--- EXERCISE REQUIREMENTS ---
Where does the string "computer" appear in the material? Copy each line that holds it.

--- RECORDS TO USE ---
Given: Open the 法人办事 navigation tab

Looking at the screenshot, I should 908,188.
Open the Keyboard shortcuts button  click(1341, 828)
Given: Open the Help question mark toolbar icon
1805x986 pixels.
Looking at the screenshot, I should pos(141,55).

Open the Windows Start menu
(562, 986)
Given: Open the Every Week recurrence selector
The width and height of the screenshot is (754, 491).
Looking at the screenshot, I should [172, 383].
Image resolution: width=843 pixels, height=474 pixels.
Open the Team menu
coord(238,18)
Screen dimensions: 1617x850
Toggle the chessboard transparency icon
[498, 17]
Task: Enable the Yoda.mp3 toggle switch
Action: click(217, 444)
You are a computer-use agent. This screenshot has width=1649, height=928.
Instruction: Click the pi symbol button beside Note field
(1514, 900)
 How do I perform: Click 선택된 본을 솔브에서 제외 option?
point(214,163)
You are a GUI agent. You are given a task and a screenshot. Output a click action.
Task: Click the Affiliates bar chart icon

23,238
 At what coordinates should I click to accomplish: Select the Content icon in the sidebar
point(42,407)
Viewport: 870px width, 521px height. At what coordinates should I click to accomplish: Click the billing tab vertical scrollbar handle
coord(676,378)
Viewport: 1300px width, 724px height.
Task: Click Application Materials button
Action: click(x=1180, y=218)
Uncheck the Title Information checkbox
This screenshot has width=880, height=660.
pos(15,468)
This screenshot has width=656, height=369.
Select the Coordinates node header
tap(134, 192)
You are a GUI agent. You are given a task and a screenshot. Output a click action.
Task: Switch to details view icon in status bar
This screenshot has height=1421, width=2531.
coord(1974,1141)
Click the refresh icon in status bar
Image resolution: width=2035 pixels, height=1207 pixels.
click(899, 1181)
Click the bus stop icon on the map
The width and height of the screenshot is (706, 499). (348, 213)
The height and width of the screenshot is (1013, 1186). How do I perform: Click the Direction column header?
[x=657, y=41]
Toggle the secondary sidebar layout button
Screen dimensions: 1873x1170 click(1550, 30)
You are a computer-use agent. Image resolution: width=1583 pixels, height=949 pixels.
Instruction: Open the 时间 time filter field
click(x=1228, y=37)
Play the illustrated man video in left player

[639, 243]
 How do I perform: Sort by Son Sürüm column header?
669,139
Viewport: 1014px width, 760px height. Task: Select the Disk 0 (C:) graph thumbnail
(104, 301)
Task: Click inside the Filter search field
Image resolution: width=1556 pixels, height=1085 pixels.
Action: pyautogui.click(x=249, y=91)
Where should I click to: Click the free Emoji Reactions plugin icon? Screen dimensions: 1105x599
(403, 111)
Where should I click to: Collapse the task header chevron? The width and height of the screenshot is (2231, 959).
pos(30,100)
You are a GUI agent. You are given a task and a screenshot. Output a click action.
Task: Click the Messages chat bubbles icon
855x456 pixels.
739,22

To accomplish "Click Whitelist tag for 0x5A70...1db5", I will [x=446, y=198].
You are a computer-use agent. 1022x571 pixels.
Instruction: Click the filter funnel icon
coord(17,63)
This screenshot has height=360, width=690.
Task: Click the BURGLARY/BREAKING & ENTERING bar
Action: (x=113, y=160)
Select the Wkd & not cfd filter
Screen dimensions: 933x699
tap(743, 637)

--- RESULT FOR THIS TASK ---
You are a computer-use agent. This screenshot has width=1649, height=928.
You are a computer-use agent. Image resolution: width=1583 pixels, height=949 pixels.
You are a computer-use agent. 1022x571 pixels.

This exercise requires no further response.